RECORDS FOR THE TASK:

▬▬▬

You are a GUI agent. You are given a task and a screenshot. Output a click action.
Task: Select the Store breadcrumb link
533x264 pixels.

▬▬▬

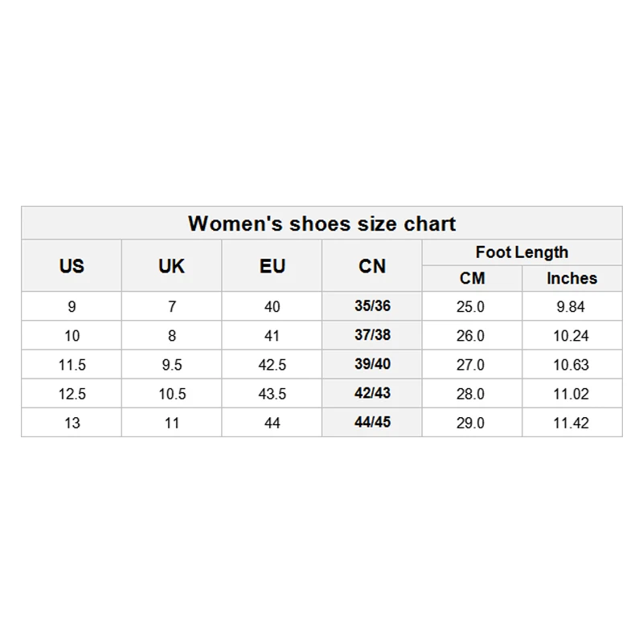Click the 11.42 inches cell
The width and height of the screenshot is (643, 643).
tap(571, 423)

▬▬▬

PROBLEM TO SOLVE: In the entries above, the lines between the one holding "You are a GUI" and the one holding "533x264 pixels.", inclusive, are to be printed exactly as written, and those alone.

RESPONSE BELOW:
You are a GUI agent. You are given a task and a screenshot. Output a click action.
Task: Select the Store breadcrumb link
533x264 pixels.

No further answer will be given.